In this manuscript, Angela Kim et al., use a combination of in vitro and in vivo studies to determine how glucose-control of central AVP release controls pancreatic α-cell calcium influx and glucagon secretion to modulate blood glucose homeostasis. The manuscript clearly shows that activation of AVP release from magnocellular AVP neurons stimulates pancreatic islet glucagon secretion. Furthermore, the manuscript finds AVP (measured by circulating Copeptin) is elevated in plasma following insulin induced hypoglycemia, which also activates AVP neuron electrical excitability and calcium entry. To confirm that AVP release stimulates glucagon secretion via islet α-cell Avpr1b activation, both Avpr1b antagonists and an Avpr1b-/- mouse model were utilized.
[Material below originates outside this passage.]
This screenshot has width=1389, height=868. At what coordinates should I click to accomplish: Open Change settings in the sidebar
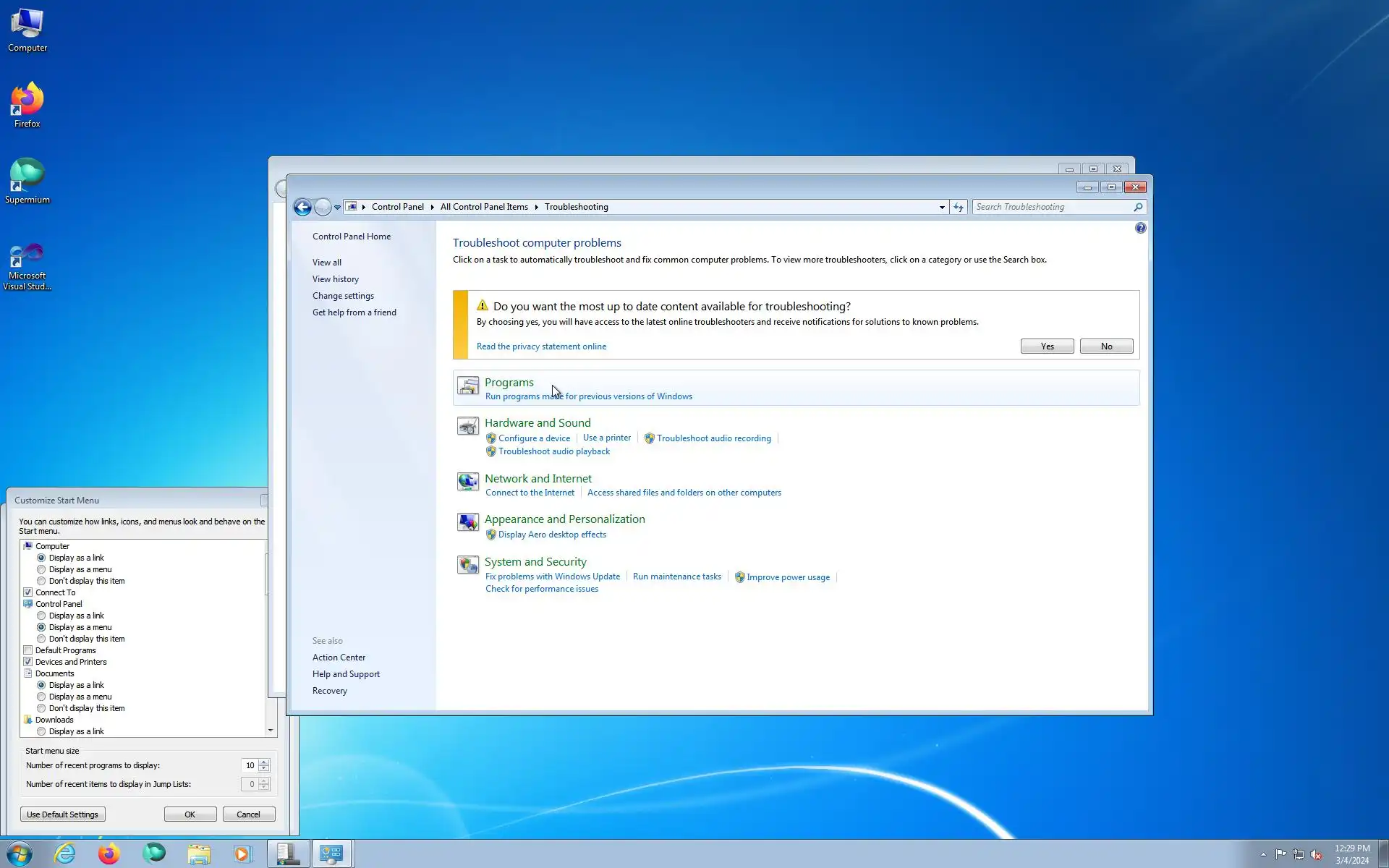point(343,296)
Finally, the manuscript looks at plasma AVP in humans undergoing a hypoglycemic clamp; while this results in AVP release in non-diabetic controls, AVP release is blunted following hypoglycemia in type-1 diabetic patients. Based on an extensive amount of high-quality data, the authors conclude that AVP release from magnocellular AVP neurons is involved in regulating glucagon secretion in response to hypoglycemia. The manuscript is well written and easy to follow. As the exact mechanism that controls glucagon secretion is still unknown, this manuscript adds important information for the diabetes research community detailing the importance of CNS control of islet glucagon secretion through glucose regulated AVP release. Overall, this is an excellent manuscript that will be very useful to the diabetes research community.